I know many people will see this and balk and reject much of what I’m saying. Several will probably unfollow me, and that is what it is. I’ve tried to keep it largely to my experience primarily for that reason. This is the arc of my understanding of the situation in Israel-Palestine. It is my belief that all Jews should be fully and completely safe in this world, as should all people. But I do not believe that carving out a settler-colonialist country, a process that is immensely violent and requires ongoing violence to maintain itself, is the way. I won’t claim to know the perfect path from here to peace, but I do know that true peace requires justice, not just the absence of bombs and bullets. True peace isn’t just a calm status quo while underneath a thin façade people live in open-air prisons and have their homes stolen from them. I want a true peace built on freedom, fairness, and the absence of oppression.

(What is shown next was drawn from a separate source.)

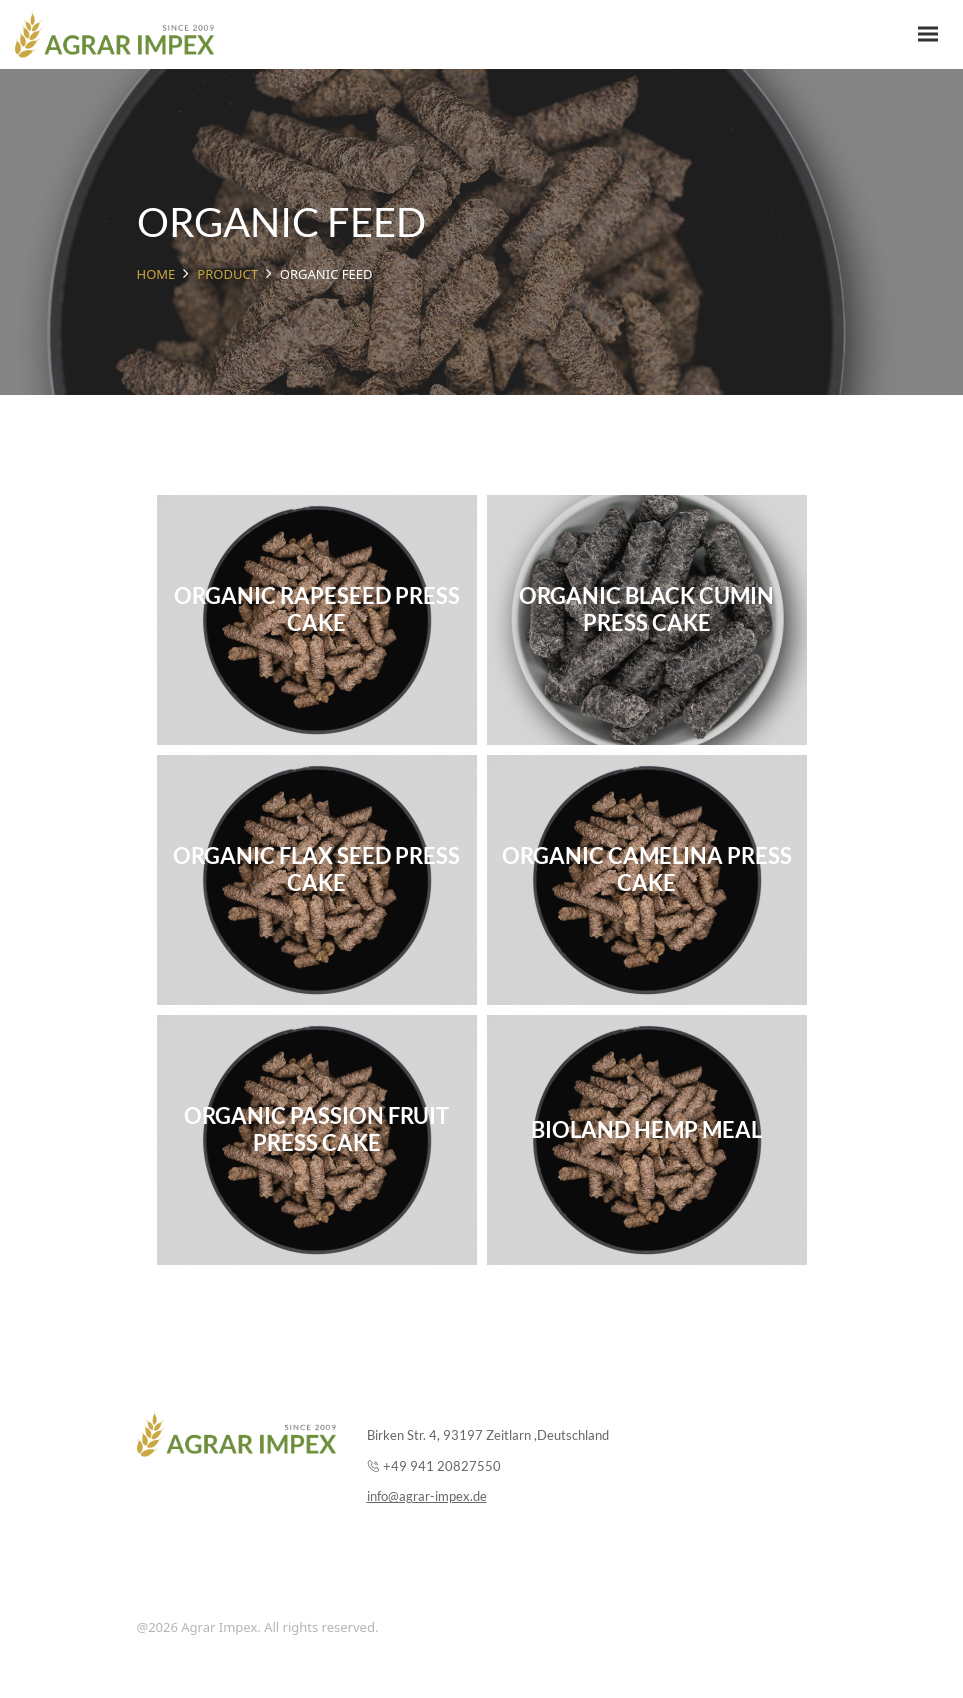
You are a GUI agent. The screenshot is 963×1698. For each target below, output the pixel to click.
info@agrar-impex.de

Again, I don’t claim to know how to get from here to there, and I won’t pretend to, but the first step must be a true and honest reckoning with what Amnesty International calls Israel’s apartheid system. We must shake ourselves free of one-sided propaganda and look reality in the face. Otherwise, the violence will continue. Today people locked in an open-air prison will keep trying to use any means to break free, and the IDF will respond by bombing Gaza. That is simply a statement of fact. And unless we are clear about how structurally this oppressive system is not sustainable and must be changed, the fighting and bombing will continue. Civilians will be harmed and will die. So all I ask, here, is that you reject one-sided propaganda and look at the real history that led to this moment. The violence did not appear out of thin air, it was not unprovoked, and the denial of this history will only lead to more harm. I hope we can see with clear eyes and work towards actual, real peace.
This is exactly why I subscribed.
We cannot erase the facts and as uncomfortable as they are, we must remember that we are NEVER hearing the entire story.
Thank you for reminding me of what isn’t being said.
I'd never unfollow or unsubscribe, because I disagree with a view as long as that view is expressed in a way that is neither cruel nor purposefully bigoted.
I unfollowed a substack once because I felt the writer's views were overtly homophobic.
That said, here's my very different take on the situation, which I posted on another site that came to the same POV as yours.
Don't conflate "Palestinians" with "Hamas."
The Palestinian people have been so evilly served by their Hamas leaders who care only about staying in power and care nothing for the people they lead. Hamas is a terrorist kelptocratic government. The Palestinians ought to be staging a revolution against their government. But they won't and so now Israel will have to do it.